最後に「文化庁による法整備」。これまで「法的義務」と言い続けてきた文化庁の立場からすれば、現状の条文が訓示規定とされたことを受けて不十分な点を解消し、強制的に回収できるよう法自体を改正する必要がある、という意見だ。
法改正の是非はともかく、事実上無効化している録画補償金の問題を含めて再度、行政が話し合いの場を設置することは必要だろう。権利者団体側も、仮にそうした話しあいの場が設けられた場合は「テーブルにつく用意はある」(椎名氏)としており、将来の在り方を含めた考え方を整理する場を求める考えを示している。
消費者への影響という意味では、さすがにすべての購入者からさかのぼって補償金を徴収する、という事態は起こらないと考えられるが、メーカー側の支払い拒否姿勢が明確となれば「ダビング回数のさらなる制限、あるいはコピーネバーの議論も出てくる」(久保利氏)といった別角度からの反撃も予想される。
しかし、今回の判決はむしろ「著作権保護技術があれば補償金を支払わなくてよい、という理屈は通らない」ことを示したものであり、支払いに応じないからコピー制限を厳しくする、という理屈を権利者側が持ち出したのでは消費者の理解は到底得られまい。ことに本件では、当初から「消費者の理解」に訴えた東芝が有利に世論を形成した背景もあり、権利者側にも慎重な対応が求められることになるだろう。

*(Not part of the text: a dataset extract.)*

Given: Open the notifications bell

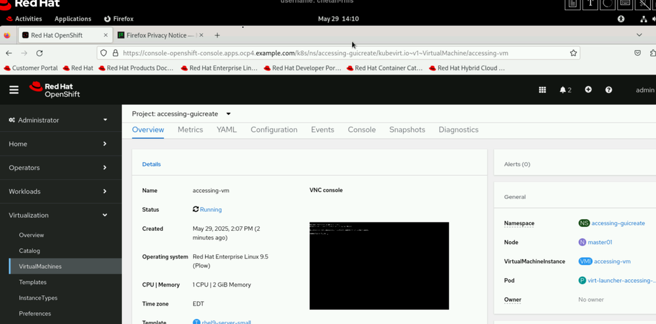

「補償金制度は消費者個別への請求を免れるための一括処理」(同)と指摘するとおり、制度の根底に消費者利便性の向上という目的があったことは事実。一方、東芝をはじめとするメーカー各社が「(著作権保護技術下において)不要と判断できる料金を徴収することはできない」と判断したことが補償金制度そのものへの疑念を生み、これまでさほど関心を寄せていなかった消費者の目を制度に向けさせたことも事実だ。
裁判ですら白黒はっきりつかなかった補償金制度は今後、どのような方向に向かっていくのか。2011年7月24日の放送完全デジタル化を前に、本件当事者であるSARVHと東芝はもちろん、文化庁をはじめとする関係各省庁、放送事業者、各種権利者に各メーカー、そして消費者個々も改めて考えていく必要がある。